Sunday, January 21, 2007

New years revolution

I mean resolution. I have accomplished a new years resolution, ok it was last years resolution and I had to break one of this years resolutions but I think it was worth it. I resolved, last year, to try and get Carl onto a bicycle, preferably his own, out of genuine concern for his state of health as well as to create a supply of amusing anecdotes which inevitable accompany cycling. He responded by declaring his new years resolution to be NOT to get a bicycle which stumped me for a year. This years resolution was to keep him off a bicycle, prompting him to ... buy a bicycle. Mission accomplished.
Not knowing an awful lot about bicycles they asked me to accompany them to a couple of bicycle shops to try and pick a couple of bikes suitable for them as well as all the accesories they would need which, since they had nothing, was a considerable list. We started off a Cajees Cycles which has a reputation (unjustified as I found out) of being the cheapest place. Typical of Indian shops, the price is never the price but even after discounted "Best Price" and a nod of the head, it was still the same or more as Linden cycles which is where we eventually purchased the lot. The lot being two cheapish mountain bikes, bike rack, pumps, saddle bags, gloves, shorts, bottles, toolkits, puncture repair kits, you get the picture. In the end the accessories cost almost the same as the two bicycles which really surprised me although a substantial portion of the accessories was the bicycle rack. It was great being out shopping, buying all sorts of goodies and leaving the wallet pain in someone else's wallet. Carl was looking decidedly stricken by the end of it.
Shopping should be added to my list of addictions since it definately does seem to give one a slight state of euphoria which some people find addictive.
I have recently completed reading "Unintelligent Design" by Robyn Williams which I found to be ok, not great, but ok and I would hesitate to recommend it even though I agree with most of the contents. The author quotes another author Susan Greenfield as follows:
"Professor Susan Greenfield likes to refer to two general ways of getting the most from life: being 'in the moment' on the one hand, and working for more distant ambitions for yourself, your family or even your society.

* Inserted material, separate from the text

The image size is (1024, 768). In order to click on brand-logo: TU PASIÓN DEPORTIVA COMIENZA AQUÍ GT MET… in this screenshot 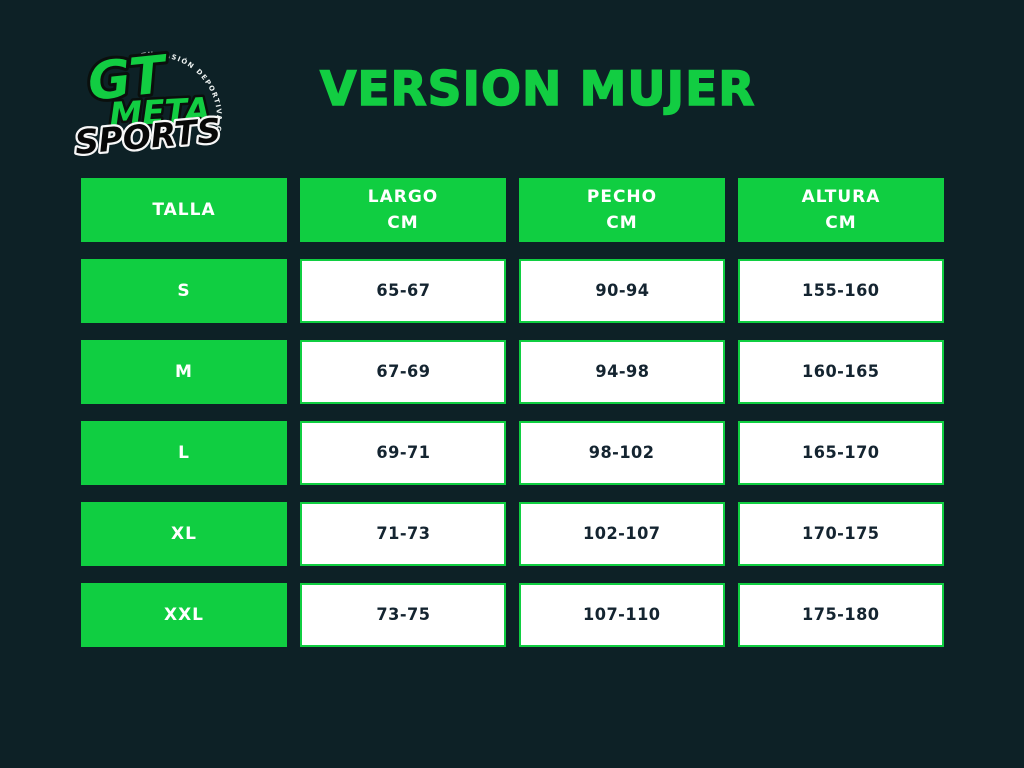, I will do `click(157, 92)`.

Orchestrating the appetites of the moment is one of life's skills. Those not good at it turn to 'in your face' turn-ons like drugs, violence and crime. Those of us with greater hedonistic experience and skill cannot understand how anyone can want to choose crack cocaine and oblivion over chocolate, Mozart and beaches. (I am being glib - I should remember the lessons of Matthew Chapman in Dayton and the way poverty obliterates choice.) Long-term goals provide the satisfactions of service and achievement. Both ingredients, immediate and far-reaching, provide plenty of point and meaning for the average life."
Hope I'm not breaking copyright here but an interesting point of view as to why people get addicted. Talking about addiction, someone I recently met, met a real drug dealer and posed the "So why do you do it?" as in sell drugs question to the dealer and his answer was fascinating. The dealer drew a paralled to the natural world where predators for instance, a hyena, will prey on the old and/or weak of a herd and he saw himself as the human equivalent, sniffing out the weak in human society and consuming them. I don't believe him for a second but interesting point of view and it just goes to show that people can justify just about anything. If a drug dealer can find it within his conscience to morally justify the damage he is doing, I can't see anyone not being able to do so.
After spending the whole morning, we finally emerged from the cycle shop fully kitted out and ready to roll. Carl managed to destroy his bike within a day so it had to be returned to the bike shop. He says is was an assembly defect, I'm not so sure.
Sunday morning, Jason and I did a 100km in about 4 hours and for a change I felt that I was really pushing him right up until the last big hill at about 96km when he started to creep away. He just doesn't give up, it is very frustrating. Absolutely fantastic ride out in the country, beautiful views, fresh cool air and good climbs. I hadn't brought any energy gel with me and as luck would have it, at about 40km there was this PERC promotion table in the middle of nowhere handing out complimentary sachets of energy gel and cramp stop which I was very grateful to help myself to. I wouldn't buy the energy gel, not because it doesn't work but because it is so sweet that in any race more than 80km, it is going to be unpalatable. I took my GPS with me to measure the climbs but the ride looks so flat even though there are a couple of quite nice climbs.
Had supper with Pippa and Glynne which was very enjoyable. Glynne wanted me to join him on a 2km swim. Last time I checked, I didn't resemble a fish so I politely declined. Maybe not so politely. Glynne was a bit pissed off that I hadn't contacted him to join us for the mornings ride and that I had said that I was going to be away. That was before I got the opportunity to fulfill last years new years resolution and I just couldn't let that get away from me. Can't really blame him, I should've invited him so I felt duly chastised.